Pierre Vlerick’s work shows some resemblance to Willem de Kooning’s. While the Dutch American was famous for the wild manner in which he treated his canvas, Pierre Vlerick showed some more restraint, but making a painting was in any case a slow process of stopping and starting and revising. His exploration is meant to result in a correct proportion of colour fields and streaks, often applied layer upon layer. All his colors have a luminous intensity. It was mainly Bonnard’s colorful work that inspired Vlerick to compose his own singular range of colors of slightly tingling yellows, greens, oranges and bits of blue here and there. Abstraction is emphasized by his use of color. Colors not associated with objects from daily life often dominate the composition: purple, for instance. This is the basis for his continuing abstraction, ending up as color fields combined with organic elements depicted with the vaguest of contours.
Though both artists create a very metropolitan, say even worldly art, their work evokes nature. De Kooning has been called a master of ‘abstract landscape’. The structure of Vlerick’s works, too, is very vegetable and organic. No wonder he referred to his paintings as his ‘gardens’. Neither artist allowed his garden to remain empty: de Kooning created a female figure, looking like a cross between a floozy and the mother goddess. Vlerick imagined a woman who is enjoying her body. Vlerick’s approach to abstract art is the same as de Kooning’s; they refuse to paint in a figurative manner, yet at the same time do not wish to renounce referring to reality.
De Kooning once put it very accurately during an interview when he conceded that painting the human figure any longer was absurd(in the post-war period), but also stated that it would be even more absurd not to do it. The only way out of this ambiguous dilemma is the deconstruction of the human figure. Not in order to reject it, but to show it in all its fragility.

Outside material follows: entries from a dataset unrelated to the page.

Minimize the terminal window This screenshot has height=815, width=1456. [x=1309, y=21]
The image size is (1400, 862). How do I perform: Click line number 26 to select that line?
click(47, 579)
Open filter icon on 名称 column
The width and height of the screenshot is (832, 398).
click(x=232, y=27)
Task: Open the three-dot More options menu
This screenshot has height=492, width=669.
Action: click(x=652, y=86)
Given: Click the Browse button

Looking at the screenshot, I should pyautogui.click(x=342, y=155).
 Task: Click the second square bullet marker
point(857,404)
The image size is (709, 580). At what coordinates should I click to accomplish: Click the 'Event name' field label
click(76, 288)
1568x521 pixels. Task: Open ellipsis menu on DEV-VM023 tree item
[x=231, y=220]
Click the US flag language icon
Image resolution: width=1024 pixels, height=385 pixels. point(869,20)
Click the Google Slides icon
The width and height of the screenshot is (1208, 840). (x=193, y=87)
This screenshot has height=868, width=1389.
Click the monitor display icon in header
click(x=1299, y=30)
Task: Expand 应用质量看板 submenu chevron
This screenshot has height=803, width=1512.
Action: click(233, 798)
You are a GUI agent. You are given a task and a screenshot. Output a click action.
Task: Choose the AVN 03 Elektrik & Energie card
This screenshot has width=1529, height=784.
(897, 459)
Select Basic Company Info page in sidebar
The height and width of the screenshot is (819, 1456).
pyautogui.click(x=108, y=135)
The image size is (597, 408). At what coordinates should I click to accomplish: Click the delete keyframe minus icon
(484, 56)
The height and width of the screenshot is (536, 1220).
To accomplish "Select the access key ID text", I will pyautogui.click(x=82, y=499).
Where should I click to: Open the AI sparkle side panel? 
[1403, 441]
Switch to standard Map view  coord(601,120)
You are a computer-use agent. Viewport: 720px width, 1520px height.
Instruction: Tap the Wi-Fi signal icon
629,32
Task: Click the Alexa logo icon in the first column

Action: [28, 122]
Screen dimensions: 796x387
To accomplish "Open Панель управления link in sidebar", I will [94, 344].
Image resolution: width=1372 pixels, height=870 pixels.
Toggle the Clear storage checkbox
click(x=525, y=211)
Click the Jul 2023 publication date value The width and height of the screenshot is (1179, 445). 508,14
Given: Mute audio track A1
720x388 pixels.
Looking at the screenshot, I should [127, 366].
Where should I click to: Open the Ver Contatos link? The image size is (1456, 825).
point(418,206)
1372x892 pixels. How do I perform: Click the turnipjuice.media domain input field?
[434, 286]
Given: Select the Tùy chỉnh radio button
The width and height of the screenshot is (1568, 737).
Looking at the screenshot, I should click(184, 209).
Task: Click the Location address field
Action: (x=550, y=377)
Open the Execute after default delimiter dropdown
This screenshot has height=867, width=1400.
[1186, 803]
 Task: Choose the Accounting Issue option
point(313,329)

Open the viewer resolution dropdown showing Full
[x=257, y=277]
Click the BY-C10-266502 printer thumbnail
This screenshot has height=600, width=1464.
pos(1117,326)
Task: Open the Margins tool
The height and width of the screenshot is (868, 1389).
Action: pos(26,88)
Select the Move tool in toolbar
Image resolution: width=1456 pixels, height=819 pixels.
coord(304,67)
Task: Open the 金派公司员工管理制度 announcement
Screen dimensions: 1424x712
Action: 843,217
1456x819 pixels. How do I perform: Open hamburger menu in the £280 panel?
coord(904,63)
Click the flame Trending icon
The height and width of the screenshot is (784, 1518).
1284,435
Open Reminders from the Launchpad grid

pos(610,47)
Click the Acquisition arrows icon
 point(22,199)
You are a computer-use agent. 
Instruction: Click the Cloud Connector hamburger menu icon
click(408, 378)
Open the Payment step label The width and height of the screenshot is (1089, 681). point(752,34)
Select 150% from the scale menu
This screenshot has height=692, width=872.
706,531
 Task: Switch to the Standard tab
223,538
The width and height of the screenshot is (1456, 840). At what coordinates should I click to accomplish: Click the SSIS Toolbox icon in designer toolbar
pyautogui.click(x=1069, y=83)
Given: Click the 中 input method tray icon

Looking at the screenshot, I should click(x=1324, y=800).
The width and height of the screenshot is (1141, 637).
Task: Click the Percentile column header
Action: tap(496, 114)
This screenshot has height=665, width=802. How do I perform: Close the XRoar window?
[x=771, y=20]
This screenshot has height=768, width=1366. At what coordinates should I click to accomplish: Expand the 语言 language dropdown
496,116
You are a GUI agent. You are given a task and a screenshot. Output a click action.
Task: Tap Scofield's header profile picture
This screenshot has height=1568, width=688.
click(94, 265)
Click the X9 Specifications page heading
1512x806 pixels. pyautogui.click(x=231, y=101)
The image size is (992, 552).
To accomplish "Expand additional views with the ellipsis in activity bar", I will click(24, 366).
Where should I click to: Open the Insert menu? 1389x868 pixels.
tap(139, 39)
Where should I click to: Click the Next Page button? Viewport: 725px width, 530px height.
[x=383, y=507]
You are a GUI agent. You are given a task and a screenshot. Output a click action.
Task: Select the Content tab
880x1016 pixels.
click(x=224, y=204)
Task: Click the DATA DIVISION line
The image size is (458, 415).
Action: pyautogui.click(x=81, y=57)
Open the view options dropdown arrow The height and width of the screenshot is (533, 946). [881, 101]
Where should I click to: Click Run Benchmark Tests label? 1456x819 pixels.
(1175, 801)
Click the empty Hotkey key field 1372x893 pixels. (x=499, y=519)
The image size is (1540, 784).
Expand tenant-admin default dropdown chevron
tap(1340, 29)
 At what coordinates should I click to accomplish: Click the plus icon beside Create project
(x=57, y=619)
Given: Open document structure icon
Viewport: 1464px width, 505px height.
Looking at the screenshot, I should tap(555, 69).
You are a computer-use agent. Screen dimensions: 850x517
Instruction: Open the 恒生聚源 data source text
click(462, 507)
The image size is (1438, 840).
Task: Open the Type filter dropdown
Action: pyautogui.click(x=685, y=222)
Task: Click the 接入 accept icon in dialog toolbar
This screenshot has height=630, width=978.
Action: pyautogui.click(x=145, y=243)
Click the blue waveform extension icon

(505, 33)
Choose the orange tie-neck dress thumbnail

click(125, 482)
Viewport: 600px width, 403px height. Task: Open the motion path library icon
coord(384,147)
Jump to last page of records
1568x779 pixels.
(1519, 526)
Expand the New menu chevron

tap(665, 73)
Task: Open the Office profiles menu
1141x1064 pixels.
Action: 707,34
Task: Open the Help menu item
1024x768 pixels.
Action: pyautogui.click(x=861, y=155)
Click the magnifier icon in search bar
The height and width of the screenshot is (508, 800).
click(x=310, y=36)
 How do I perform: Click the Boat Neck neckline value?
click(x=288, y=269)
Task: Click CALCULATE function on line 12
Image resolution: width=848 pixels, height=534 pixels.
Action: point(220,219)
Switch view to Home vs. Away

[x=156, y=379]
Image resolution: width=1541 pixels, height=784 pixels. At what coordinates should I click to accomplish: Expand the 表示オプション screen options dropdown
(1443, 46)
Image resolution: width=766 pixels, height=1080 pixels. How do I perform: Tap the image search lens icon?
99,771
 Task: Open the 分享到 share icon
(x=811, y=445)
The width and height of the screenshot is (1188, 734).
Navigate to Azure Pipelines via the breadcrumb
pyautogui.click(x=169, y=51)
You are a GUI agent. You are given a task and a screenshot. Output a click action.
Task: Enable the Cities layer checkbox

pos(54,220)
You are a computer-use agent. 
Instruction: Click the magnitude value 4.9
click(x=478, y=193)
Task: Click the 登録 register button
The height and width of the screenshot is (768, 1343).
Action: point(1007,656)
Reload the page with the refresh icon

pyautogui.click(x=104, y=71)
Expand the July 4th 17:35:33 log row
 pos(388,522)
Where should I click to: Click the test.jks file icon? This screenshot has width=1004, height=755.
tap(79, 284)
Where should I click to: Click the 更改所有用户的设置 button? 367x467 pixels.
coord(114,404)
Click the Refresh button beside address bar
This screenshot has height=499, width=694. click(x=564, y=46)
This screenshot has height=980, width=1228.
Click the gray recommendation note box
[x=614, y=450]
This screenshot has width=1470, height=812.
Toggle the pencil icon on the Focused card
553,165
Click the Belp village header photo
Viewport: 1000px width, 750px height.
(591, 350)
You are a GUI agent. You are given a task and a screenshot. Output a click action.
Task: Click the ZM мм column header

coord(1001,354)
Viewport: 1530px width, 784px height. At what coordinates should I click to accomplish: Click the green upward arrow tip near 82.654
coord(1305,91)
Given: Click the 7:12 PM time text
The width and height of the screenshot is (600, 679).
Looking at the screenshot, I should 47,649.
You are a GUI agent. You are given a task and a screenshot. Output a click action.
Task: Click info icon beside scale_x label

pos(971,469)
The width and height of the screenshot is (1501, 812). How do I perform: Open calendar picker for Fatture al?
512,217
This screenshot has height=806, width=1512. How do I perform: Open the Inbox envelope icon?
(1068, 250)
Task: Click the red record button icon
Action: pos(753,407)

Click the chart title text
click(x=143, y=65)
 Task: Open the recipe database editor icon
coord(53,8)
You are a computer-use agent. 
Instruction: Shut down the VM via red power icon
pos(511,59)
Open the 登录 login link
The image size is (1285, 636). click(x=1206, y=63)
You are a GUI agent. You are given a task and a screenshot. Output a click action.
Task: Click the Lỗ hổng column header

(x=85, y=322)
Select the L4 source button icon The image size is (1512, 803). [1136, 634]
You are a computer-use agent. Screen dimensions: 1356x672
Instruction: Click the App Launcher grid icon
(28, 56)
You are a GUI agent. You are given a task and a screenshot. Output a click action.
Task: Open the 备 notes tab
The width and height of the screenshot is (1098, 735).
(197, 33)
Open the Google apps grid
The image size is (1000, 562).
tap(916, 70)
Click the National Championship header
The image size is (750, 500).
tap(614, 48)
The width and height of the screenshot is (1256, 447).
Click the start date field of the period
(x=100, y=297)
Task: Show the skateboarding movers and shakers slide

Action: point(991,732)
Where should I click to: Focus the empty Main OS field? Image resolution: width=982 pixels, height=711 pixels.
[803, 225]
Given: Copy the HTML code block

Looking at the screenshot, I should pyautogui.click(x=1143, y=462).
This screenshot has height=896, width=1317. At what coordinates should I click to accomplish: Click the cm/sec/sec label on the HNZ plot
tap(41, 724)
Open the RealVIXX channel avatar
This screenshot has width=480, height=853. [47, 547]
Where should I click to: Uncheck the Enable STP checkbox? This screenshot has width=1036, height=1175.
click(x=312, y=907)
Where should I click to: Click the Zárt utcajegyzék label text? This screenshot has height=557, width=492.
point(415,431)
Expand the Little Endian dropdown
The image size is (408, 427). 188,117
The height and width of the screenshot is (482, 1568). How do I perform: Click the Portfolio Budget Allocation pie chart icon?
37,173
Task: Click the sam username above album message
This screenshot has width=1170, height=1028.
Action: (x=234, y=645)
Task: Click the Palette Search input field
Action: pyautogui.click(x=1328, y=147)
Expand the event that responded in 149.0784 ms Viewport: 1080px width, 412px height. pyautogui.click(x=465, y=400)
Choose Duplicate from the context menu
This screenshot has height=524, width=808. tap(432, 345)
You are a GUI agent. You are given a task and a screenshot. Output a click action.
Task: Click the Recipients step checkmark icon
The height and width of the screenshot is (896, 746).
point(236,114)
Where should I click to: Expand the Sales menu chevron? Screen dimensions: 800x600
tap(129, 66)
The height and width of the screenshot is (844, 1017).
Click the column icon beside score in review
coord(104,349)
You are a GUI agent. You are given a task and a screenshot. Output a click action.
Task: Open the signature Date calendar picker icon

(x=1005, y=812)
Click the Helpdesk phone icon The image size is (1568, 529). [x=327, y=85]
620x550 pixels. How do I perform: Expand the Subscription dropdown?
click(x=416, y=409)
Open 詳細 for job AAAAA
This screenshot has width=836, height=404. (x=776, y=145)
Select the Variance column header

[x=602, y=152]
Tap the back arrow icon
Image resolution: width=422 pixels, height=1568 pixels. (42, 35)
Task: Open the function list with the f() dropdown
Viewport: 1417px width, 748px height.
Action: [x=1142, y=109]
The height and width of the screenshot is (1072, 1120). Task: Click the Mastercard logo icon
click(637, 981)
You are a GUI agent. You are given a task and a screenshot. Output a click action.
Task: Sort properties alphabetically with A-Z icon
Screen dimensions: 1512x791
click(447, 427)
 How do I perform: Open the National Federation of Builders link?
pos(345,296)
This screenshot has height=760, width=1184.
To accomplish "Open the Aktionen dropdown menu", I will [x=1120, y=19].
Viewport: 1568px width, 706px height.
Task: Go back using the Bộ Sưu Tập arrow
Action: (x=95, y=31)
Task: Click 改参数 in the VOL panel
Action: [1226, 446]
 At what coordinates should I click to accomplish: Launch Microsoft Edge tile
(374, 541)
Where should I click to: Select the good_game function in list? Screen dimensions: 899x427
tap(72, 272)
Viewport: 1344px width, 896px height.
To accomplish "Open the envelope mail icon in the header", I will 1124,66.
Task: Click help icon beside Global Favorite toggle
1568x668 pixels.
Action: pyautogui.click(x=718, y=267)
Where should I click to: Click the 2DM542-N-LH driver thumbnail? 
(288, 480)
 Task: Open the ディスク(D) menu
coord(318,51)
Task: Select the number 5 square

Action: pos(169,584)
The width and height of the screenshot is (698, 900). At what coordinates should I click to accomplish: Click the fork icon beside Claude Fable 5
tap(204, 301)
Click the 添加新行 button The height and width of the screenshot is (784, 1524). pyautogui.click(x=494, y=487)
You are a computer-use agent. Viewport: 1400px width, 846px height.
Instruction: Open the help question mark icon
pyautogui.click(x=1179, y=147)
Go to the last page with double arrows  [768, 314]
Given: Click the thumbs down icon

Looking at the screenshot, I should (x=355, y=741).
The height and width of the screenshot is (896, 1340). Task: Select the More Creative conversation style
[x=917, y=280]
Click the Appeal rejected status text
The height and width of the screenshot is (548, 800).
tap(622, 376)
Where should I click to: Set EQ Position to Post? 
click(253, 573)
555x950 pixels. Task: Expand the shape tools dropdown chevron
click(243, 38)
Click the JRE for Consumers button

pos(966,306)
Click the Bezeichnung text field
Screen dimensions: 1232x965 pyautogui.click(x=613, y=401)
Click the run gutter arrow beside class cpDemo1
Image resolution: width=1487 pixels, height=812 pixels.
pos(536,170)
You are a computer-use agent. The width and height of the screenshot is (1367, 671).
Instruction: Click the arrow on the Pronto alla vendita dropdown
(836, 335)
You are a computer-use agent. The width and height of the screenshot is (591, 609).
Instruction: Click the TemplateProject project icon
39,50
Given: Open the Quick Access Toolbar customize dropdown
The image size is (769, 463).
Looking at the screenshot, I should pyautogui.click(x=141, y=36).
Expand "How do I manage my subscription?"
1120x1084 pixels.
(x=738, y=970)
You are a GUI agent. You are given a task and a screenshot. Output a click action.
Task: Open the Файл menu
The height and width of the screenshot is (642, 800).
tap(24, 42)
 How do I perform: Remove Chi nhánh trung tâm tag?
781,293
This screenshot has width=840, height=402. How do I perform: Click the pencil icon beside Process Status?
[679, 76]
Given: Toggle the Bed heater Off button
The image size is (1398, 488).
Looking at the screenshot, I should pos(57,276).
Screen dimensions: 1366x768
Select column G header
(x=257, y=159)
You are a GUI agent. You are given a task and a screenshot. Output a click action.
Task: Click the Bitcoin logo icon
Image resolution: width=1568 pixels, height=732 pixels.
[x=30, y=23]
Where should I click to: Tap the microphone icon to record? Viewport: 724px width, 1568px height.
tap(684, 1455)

Pierre Vlerick’s exceptional artistic talents were already recognized while he was studying at the Ghent Academy (1940-1944) whereupon graduating he received a gold medal.
In 1947-1948 Vlerick enrolls at the “la Grande Chaumière Academy”, a Parisian private academy which attracts lots of foreign artists thanks to the reputation of its most important teachers such as Maurice Denis (1870-1943). Denis was one of the founding fathers of “the Nabis” and is also considered to be the godfather of abstract art by many artists and art critics. Maurice Denis is famous for his quote: "Remember that a painting, before it is any kind of representation, is essentially a flat surface covered with colors in a certain collected order."
At La Grande Chaumière, Vlerick is challenged to develop a pictorial language of his own. Vlerick develops a way to translate the observed reality into visions of color and form, which can be situated somewhere on the axis between the figurative and the abstract. Reality is decomposed and reconstructed into a complete new representation.
After a trip to Spain in 1955 the painter evolves towards the use of brighter colors. At the Brussels World Exhibition of 1958 (Expo 58) Vlerick is for the first time confronted with real works of 17 American artists (William Baziotes, James Brooks, Sam Francis, Arshile Gorky, Adolph Gottlieb, Philip Guston, Grace Hartigan, Franz Kline, Willem de Kooning, Robert Motherwell, Barnett Newman, Jackson Pollock, Mark Rothko, Theodoros Stamos, Clyfford Still, Bradley Walker Tomlin and Jack Tworkov) and he is deeply impressed. This event pushes him even further into the direction of abstraction, and from 1959 onwards Pierre Vlerick radically evolves towards a lyrical abstraction. His abstract paintings from the first half of the 1960s are experimental and raw in their treatment of space and surface, and bewitching with their use of dazzling colors.
In the early 1960s the artist starts exhibiting abstract impressionist works at international shows such as the Carnegie Institute, (Pittsburgh 1961/1962); The Corcoran Gallery, (Washington D.C.1963) ; Venice Biennale (Belgian Pavilion), (Venice 1964); Musea de Arte Moderna, (Rio de Janeiro,1965).
Vlerick obtains a Fulbright scholarship, which enables him to stay in the States in 1964 and 1968. He also briefly teaches at the Harvard University in Boston. At the same time, Vlerick collaborated in curating the Forum exhibitions in Ghent in 1961-62-63, where the European avant-garde was prominently shown. This allowed him to be in close contact with the artists and their ideas.
To his credit, his work always remained very personal and original. Vlerick’s work is far removed from the explicitness of expressionism, from the sharp delineations of surrealism, from the angular multi-perspectives of cubism or the cool rationality of conceptualism. He is closer to the myopic outlook on the world typical of an impressionist’s observation and depiction of the world. The way he allows bright colors to fertilize one another is not far removed from Fauvism. And with Lyrical Abstraction, he shares the nerve to let compositions run out of control. One thing is resoundingly clear; he belongs to a post-1945 generation that did not feel like surrendering to the constraints of any one style.